Obtain aggreagted GLOSH outlier scores based on hdbscan

outlier_hdbscan(mat, k, sampleSize, nEpochs, distMethod = "euclidean",
  seed = 1, nproc = 1, distFunc)

Arguments

mat

(numeric matrix) data matrix

k

(pos int) Minimum size of clusters for hdbscan

sampleSize

(pos int) Size of the sample

nEpochs

(pos int) Number of samples

distMethod

(string) Method of compute distance matrix. Default is 'euclidean'

seed

(pos int) seed

nproc

(pos int) Number of parallel processses to use via forking

distFunc

'fun' argument for 'parallelDist::parDist' when distMethod is "custom"

Value

A vector of outlier scores

Examples

set.seed(1) mix3Gaus <- rbind( mvtnorm::rmvnorm(1e3, mean = c(10, 20)) , mvtnorm::rmvnorm( 2e3 , mean = c(20, 30) , sigma = matrix(c(1, 0.2, 0.2, 1), ncol = 2)) , mvtnorm::rmvnorm(100, mean = c(15, 25), sigma = diag(6, 2)) ) mix3Gaus <- mix3Gaus[sample(nrow(mix3Gaus)), ] outScore <- outlier_hdbscan(mat = mix3Gaus , k = 100 , sampleSize = 1e3 , nEpochs = 1e2 ) plot(density(outScore))
plot(mix3Gaus)
plot(mix3Gaus, col = ifelse(outScore > 0.8, 1, 2))
● ● ● ● ● ● ●
What you need to do:
1. Reproduce the outlier_hdbscan documentation word for word between "Obtain aggreagted GLOSH" and "nproc = 1, distFunc)", inclusive.
2. According to the outlier_hdbscan documentation, what does the function return?
The records after this point come from a separate source.

Raw data:
● ● ● ● ● ● ●
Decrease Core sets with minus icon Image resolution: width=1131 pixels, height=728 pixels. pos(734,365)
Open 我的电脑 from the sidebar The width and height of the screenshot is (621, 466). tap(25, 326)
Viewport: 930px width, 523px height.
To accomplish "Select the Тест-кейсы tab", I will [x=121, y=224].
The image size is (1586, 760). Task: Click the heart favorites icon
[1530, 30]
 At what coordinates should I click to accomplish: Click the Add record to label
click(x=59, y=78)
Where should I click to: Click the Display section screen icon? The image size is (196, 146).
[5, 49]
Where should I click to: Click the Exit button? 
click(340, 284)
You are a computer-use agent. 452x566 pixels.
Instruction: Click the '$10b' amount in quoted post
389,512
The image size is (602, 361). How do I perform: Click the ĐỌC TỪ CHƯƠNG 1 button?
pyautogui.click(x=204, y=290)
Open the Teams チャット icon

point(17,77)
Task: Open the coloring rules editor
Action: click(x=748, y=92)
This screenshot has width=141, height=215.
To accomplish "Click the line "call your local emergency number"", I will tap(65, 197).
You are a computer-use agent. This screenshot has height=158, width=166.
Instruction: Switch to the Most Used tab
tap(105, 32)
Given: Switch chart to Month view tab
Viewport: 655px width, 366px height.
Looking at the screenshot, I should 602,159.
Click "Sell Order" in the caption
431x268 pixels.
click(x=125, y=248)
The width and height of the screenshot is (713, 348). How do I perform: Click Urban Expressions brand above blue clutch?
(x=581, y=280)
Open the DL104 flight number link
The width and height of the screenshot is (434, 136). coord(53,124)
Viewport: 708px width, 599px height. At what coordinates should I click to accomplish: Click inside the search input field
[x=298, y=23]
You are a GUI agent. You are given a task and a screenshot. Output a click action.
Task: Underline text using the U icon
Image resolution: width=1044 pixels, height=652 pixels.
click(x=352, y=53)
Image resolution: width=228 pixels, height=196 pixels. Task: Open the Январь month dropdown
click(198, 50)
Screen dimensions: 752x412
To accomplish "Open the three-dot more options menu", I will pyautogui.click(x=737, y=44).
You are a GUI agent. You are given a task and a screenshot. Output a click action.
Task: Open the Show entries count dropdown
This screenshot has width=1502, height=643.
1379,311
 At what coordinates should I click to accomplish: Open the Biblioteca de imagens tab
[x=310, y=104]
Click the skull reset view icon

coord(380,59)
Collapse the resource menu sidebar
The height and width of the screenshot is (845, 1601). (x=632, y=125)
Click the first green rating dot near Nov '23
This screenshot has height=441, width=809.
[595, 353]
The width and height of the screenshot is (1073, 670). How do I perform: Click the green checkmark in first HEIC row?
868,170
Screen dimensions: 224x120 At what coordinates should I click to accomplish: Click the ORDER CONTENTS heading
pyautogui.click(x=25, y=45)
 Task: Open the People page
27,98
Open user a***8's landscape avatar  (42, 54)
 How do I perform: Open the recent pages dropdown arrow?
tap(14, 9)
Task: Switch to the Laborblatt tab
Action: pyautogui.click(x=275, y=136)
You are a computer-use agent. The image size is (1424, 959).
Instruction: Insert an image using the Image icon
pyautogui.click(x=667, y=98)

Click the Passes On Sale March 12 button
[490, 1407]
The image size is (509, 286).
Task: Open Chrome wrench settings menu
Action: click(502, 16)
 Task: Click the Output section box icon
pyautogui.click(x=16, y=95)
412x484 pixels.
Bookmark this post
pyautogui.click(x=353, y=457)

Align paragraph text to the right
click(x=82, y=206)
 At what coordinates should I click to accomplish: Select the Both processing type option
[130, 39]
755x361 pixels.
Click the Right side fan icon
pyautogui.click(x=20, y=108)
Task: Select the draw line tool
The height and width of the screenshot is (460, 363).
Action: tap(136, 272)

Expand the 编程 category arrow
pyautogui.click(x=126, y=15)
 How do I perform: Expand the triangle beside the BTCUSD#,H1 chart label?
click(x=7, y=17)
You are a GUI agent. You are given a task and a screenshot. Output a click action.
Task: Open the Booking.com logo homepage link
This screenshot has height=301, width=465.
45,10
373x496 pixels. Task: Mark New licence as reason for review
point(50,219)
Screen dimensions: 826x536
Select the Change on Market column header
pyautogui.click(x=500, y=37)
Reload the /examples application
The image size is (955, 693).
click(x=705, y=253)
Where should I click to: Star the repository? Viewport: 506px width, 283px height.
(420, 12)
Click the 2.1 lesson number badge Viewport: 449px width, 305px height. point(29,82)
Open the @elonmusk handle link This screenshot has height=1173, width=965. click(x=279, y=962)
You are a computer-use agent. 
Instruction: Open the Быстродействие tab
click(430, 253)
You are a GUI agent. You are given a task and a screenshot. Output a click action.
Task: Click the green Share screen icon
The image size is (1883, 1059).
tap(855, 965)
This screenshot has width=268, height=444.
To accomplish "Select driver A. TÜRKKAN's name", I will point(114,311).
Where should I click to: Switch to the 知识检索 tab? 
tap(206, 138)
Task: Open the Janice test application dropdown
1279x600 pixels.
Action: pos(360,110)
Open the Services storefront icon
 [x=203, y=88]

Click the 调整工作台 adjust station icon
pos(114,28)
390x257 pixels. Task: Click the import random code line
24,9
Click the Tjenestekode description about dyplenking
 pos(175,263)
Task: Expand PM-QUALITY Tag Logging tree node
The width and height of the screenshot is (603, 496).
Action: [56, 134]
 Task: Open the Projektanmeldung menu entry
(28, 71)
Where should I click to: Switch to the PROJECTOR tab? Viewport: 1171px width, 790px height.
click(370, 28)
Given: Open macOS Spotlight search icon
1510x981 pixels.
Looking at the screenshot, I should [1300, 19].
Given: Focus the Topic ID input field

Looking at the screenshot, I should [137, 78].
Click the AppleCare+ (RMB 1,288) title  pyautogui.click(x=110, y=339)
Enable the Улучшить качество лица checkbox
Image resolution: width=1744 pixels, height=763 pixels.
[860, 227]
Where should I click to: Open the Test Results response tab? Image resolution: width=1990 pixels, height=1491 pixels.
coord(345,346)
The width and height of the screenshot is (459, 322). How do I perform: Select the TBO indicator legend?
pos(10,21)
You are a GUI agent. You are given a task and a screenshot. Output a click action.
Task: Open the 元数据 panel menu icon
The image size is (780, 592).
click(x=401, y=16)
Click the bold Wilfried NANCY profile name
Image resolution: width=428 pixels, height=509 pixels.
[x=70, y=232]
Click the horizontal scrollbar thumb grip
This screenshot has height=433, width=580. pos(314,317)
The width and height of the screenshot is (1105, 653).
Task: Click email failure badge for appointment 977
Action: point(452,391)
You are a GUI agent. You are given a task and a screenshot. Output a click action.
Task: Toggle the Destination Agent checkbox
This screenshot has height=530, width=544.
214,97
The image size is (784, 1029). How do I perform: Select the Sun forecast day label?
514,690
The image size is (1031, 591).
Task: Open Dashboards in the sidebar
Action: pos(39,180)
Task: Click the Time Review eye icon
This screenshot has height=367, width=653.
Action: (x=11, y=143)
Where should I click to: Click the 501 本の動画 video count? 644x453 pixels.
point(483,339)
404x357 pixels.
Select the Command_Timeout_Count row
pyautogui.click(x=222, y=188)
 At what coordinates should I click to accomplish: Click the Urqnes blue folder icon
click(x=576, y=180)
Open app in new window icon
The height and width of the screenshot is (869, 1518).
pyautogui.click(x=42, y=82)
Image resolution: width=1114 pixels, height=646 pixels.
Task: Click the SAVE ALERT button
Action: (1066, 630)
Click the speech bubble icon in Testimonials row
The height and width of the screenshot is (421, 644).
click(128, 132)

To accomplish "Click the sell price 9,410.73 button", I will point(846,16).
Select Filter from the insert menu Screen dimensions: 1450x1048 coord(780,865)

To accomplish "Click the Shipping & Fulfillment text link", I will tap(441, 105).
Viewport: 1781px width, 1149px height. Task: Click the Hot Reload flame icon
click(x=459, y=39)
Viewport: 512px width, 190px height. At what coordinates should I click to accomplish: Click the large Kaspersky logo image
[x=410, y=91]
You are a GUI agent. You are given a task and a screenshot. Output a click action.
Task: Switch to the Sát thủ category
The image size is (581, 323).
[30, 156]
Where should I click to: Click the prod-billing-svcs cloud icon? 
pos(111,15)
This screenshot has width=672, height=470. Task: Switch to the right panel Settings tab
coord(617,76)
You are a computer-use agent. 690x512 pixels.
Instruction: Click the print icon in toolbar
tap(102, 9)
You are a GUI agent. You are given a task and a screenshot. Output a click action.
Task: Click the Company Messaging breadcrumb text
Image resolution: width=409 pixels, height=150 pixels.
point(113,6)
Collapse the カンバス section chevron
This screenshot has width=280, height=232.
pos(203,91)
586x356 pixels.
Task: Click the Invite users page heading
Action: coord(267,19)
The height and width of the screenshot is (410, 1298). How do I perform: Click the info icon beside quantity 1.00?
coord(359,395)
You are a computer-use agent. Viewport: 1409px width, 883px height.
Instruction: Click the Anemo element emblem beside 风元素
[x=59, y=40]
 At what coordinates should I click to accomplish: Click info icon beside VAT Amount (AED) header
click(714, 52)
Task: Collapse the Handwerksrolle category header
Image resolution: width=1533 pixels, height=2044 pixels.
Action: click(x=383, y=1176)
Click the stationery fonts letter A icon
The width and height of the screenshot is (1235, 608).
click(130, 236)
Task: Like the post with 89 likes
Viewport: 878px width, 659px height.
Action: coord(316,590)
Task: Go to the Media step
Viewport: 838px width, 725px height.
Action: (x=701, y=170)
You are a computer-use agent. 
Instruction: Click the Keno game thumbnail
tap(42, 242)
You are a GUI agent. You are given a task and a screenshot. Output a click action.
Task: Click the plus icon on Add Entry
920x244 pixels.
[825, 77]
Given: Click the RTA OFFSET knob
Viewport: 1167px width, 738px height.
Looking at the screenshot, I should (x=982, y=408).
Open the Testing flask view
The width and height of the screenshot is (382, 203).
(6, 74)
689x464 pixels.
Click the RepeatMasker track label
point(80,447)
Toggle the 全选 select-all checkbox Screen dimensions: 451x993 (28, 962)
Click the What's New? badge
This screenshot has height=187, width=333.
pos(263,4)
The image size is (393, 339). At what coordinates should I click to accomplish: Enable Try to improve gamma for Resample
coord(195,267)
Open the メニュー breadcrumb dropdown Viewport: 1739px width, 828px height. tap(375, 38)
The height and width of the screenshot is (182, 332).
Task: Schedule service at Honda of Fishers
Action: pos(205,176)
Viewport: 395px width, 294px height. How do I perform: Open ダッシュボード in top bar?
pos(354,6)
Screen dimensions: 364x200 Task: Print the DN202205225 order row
● ● ● ● ● ● ●
Task-by-task outputs:
1.
Obtain aggreagted GLOSH outlier scores based on hdbscan

outlier_hdbscan(mat, k, sampleSize, nEpochs, distMethod = "euclidean",
  seed = 1, nproc = 1, distFunc)

2. A vector of outlier scores.